It's really difficult for me to explain what success looks like, so I am going talk about what I took from this weeks readings and apply them to our project . To achieve success it is important to start with a plan that includes a purpose and goal to help you get there. The fact is that the Internet is such a largely used tool that it makes it difficult to narrow in on a specific audience. You cannot assume that our audience is going to have the background knowledge for every topic that we cover. It is imperative to provide comprehensive material that is well-researched and accurate. This will include informative text, photos and video and presented in a way that is fun and interesting.

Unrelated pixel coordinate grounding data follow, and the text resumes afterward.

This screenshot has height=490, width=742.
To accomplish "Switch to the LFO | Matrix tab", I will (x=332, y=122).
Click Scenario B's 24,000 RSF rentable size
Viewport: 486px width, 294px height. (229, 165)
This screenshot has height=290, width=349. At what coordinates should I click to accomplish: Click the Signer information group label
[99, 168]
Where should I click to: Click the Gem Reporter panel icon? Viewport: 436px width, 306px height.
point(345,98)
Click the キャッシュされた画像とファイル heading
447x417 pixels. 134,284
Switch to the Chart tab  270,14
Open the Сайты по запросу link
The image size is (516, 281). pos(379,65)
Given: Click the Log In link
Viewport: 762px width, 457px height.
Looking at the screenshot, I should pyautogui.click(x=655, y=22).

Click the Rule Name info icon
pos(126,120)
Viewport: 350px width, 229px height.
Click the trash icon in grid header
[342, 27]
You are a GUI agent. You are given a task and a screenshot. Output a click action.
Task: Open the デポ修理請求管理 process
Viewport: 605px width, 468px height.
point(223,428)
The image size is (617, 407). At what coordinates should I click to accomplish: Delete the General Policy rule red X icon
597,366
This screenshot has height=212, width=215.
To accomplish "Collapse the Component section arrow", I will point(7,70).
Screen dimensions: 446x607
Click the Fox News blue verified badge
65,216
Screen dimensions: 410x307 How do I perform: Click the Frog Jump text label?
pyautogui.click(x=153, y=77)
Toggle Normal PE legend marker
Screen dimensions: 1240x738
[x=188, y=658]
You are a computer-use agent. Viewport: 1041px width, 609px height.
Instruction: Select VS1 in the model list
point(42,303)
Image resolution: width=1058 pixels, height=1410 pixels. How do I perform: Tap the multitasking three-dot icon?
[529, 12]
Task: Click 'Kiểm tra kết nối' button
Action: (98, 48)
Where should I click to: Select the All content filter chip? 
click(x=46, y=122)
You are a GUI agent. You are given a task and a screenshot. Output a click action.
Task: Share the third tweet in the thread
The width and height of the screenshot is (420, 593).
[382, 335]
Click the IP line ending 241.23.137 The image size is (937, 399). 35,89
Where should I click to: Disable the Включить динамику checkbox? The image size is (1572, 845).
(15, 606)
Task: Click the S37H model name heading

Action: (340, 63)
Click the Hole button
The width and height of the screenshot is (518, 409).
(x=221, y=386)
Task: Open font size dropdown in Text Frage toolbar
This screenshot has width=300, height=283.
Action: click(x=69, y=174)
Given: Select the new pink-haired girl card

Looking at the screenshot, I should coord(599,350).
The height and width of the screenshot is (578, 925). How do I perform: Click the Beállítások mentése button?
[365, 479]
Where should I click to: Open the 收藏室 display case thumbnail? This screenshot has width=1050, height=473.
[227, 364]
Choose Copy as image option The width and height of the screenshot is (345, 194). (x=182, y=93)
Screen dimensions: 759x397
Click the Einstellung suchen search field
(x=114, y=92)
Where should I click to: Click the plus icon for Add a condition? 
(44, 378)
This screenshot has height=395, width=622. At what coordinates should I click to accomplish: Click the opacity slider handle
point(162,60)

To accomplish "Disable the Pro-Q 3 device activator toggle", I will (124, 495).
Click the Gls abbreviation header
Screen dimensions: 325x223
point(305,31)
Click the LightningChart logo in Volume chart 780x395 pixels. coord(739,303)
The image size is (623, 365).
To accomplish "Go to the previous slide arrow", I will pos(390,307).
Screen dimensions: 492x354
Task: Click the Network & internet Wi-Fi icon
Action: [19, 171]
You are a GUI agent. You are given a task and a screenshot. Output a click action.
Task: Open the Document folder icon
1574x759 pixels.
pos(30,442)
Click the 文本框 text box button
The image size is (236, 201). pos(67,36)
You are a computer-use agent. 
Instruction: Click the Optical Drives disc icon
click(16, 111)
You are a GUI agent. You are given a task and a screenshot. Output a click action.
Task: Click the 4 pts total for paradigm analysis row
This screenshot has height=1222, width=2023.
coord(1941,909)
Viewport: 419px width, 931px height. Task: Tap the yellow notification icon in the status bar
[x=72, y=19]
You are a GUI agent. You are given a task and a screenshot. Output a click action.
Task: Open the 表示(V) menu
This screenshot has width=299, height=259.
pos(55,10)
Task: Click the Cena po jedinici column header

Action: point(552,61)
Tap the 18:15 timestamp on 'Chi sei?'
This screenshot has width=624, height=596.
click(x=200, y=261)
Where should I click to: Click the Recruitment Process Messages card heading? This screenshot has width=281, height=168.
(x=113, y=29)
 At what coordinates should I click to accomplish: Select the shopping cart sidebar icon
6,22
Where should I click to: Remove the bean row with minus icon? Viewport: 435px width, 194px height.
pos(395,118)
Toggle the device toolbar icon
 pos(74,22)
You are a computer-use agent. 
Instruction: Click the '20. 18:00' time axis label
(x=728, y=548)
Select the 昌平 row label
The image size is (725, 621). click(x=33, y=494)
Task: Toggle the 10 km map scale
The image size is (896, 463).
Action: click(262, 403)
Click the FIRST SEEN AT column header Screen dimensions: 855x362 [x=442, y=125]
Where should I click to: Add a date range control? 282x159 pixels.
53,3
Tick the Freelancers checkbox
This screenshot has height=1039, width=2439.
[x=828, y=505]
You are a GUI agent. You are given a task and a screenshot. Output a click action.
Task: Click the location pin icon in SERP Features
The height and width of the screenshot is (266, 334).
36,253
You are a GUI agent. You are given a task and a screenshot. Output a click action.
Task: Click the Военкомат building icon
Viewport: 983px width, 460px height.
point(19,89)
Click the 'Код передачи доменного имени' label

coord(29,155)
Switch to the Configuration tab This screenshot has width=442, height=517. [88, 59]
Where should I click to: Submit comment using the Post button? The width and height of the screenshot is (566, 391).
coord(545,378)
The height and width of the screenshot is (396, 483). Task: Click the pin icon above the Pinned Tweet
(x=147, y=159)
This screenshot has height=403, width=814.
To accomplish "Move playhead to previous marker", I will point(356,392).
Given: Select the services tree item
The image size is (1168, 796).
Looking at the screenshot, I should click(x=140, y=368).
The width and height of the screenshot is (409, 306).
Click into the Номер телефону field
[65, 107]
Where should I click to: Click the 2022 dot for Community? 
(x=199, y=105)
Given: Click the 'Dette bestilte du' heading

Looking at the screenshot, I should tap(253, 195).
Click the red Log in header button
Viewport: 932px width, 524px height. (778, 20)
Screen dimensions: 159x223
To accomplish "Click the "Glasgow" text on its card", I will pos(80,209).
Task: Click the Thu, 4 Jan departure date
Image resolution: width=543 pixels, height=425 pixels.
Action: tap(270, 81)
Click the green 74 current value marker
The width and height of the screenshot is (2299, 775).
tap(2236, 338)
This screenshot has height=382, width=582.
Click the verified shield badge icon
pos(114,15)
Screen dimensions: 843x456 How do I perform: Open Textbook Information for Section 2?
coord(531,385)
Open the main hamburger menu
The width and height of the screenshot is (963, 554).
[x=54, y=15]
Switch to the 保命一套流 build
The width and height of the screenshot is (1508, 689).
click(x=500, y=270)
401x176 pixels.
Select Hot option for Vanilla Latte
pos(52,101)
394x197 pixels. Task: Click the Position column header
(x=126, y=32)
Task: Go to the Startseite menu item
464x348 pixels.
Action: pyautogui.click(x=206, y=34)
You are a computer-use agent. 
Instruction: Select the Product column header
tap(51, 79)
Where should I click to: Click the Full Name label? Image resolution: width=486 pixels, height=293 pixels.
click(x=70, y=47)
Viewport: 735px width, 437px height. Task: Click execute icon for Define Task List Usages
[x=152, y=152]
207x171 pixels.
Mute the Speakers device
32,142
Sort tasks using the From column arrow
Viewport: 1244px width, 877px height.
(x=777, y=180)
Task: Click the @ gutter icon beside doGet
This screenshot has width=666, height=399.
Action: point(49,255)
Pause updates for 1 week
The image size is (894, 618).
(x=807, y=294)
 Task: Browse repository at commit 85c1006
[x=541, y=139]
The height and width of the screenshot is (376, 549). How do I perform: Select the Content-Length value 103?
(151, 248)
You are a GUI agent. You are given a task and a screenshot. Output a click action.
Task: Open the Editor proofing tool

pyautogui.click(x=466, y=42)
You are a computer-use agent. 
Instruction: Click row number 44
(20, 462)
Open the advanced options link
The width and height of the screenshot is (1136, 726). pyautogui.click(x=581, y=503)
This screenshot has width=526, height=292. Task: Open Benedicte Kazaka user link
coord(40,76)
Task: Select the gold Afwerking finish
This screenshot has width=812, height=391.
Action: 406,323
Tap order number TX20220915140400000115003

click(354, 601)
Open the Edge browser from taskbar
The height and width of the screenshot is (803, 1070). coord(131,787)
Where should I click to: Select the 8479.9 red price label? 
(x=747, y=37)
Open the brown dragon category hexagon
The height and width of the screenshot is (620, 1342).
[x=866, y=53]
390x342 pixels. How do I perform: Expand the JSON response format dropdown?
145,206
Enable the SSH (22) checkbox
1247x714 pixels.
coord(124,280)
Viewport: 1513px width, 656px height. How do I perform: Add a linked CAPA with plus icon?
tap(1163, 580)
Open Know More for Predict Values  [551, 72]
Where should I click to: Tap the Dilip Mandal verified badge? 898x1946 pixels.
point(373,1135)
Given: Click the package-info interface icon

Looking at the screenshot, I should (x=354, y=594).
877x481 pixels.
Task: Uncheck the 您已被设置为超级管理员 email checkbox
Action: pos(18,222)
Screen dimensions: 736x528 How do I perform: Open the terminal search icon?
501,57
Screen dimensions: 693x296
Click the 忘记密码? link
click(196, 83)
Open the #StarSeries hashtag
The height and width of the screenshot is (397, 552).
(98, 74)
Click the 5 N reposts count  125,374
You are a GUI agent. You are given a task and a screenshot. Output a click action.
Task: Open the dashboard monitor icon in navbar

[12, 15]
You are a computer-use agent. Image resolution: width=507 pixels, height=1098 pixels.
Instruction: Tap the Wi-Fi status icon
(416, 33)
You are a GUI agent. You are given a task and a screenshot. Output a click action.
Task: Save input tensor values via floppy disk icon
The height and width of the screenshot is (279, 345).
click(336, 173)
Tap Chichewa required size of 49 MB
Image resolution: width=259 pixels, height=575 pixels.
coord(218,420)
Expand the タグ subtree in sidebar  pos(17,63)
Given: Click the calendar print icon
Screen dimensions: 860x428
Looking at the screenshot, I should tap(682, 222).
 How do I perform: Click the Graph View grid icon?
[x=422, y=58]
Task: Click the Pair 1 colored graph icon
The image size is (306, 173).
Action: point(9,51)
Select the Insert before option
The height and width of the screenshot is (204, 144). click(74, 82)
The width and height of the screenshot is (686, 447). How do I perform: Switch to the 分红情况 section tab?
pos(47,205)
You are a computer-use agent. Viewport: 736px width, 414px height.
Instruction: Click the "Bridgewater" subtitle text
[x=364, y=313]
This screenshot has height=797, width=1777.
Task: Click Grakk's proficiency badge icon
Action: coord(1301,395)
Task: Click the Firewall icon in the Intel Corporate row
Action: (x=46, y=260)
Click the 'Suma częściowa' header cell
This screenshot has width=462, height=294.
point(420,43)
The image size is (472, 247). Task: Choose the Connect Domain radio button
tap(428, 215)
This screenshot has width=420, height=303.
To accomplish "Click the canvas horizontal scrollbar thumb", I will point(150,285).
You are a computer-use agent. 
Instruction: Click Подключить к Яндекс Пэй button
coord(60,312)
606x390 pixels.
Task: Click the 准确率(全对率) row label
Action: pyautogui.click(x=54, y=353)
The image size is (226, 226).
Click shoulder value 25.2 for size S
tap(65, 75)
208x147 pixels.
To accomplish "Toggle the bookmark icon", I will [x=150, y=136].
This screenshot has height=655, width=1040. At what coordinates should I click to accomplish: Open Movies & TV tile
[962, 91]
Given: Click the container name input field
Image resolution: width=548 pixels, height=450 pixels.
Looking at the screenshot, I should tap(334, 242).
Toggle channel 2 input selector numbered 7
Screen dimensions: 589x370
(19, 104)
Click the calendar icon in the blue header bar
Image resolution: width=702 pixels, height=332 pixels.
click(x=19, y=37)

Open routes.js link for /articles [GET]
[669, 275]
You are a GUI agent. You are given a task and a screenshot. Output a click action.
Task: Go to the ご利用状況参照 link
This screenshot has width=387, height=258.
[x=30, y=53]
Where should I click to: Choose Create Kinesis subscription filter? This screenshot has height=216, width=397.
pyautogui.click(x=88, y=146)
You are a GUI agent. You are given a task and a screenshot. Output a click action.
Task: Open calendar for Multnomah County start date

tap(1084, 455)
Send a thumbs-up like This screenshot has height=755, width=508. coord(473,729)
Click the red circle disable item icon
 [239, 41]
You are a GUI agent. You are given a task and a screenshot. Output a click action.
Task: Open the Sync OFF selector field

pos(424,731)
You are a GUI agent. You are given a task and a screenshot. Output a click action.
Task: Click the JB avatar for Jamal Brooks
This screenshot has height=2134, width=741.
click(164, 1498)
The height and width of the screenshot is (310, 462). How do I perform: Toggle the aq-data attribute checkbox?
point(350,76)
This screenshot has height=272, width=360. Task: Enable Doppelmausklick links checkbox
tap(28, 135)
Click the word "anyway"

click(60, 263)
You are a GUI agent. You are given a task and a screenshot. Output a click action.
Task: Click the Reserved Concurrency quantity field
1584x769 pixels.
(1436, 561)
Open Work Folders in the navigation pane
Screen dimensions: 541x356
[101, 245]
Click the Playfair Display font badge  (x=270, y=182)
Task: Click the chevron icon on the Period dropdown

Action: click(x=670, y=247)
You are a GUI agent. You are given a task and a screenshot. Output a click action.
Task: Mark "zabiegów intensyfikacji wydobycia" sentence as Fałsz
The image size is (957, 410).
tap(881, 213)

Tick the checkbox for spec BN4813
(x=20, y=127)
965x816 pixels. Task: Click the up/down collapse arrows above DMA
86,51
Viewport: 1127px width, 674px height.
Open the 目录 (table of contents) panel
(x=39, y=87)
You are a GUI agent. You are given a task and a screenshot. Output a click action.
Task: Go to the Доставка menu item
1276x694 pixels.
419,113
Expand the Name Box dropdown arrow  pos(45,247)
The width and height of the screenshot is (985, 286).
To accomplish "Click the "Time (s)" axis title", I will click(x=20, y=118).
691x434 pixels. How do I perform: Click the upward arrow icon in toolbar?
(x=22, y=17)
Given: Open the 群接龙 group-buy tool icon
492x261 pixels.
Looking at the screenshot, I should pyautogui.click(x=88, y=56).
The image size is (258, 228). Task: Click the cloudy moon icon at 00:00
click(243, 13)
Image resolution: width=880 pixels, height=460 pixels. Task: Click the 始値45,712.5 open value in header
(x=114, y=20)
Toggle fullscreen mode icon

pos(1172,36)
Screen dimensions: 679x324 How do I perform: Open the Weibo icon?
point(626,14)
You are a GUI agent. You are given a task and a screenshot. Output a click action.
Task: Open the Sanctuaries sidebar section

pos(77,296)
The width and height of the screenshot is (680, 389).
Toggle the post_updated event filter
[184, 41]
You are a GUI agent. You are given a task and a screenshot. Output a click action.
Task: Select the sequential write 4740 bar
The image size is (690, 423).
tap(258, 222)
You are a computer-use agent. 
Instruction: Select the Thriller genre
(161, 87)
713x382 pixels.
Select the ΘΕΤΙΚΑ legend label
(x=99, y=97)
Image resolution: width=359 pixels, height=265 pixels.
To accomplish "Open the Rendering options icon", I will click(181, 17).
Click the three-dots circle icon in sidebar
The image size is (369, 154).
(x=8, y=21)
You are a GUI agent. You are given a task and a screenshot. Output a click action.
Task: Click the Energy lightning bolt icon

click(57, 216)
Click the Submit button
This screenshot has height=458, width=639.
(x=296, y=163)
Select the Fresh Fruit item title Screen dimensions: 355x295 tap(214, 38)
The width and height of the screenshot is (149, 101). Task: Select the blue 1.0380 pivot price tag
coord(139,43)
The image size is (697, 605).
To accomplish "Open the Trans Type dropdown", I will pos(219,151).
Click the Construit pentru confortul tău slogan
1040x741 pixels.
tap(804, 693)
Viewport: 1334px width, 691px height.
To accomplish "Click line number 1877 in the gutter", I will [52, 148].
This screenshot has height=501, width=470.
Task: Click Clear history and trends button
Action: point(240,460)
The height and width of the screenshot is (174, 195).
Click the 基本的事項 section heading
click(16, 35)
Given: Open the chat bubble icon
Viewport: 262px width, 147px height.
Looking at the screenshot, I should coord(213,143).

Creating a task list has helped us come up with a plan and now our goal is to effectively organize and present them in an interesting way. The topics we have come up with include: environmental factors, chronology, structural causes of collapse, charities/victim compensation funds, taxation issues, similar collapses in US, internet/citizen journalism, political repercussions, redesign plans, traffic impact and preventative measures. While all of these topics are related to the bridge collapse, they provide a variety of information for each individual interest.

The organization of information is a major factor in determining success. Our audience is variable and not general. There are many different reasons people may seek out our site. We need to organize the information so that the people can find the right answer to their questions. For this reason it should be easy to navigate so that they don't get lost and frustrated. For if people don't get the information that they are looking for they are not likely to return and that would leave us unsuccessful. A piece from the readings that relates to this is "As the Internet provides users with the freedom to publish information it quietly burdens them with the responsibility to organize that information." (Information Architecture, pg. 54). Anyone can create a website, but not everyone can do this successfully. "By recognizing the importance of perspective, by striving to understand the intended audiences through user research and testing, and by providing multiple navigation pathways, you can do a better job of organizing information for public consumption." (Information Architecture, pg. 57).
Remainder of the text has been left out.